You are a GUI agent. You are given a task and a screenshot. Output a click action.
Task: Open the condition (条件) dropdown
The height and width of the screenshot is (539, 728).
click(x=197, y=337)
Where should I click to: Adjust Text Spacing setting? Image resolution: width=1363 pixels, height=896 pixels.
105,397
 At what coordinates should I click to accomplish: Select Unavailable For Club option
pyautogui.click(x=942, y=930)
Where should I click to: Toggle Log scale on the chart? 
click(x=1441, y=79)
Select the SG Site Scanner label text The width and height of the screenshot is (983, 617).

Task description = Return all of the material above exactly as it stands.

Answer to the exercise =
You are a GUI agent. You are given a task and a screenshot. Output a click action.
Task: Open the condition (条件) dropdown
The height and width of the screenshot is (539, 728).
click(x=197, y=337)
Where should I click to: Adjust Text Spacing setting? Image resolution: width=1363 pixels, height=896 pixels.
105,397
 At what coordinates should I click to accomplish: Select Unavailable For Club option
pyautogui.click(x=942, y=930)
Where should I click to: Toggle Log scale on the chart? 
click(x=1441, y=79)
Select the SG Site Scanner label text The width and height of the screenshot is (983, 617).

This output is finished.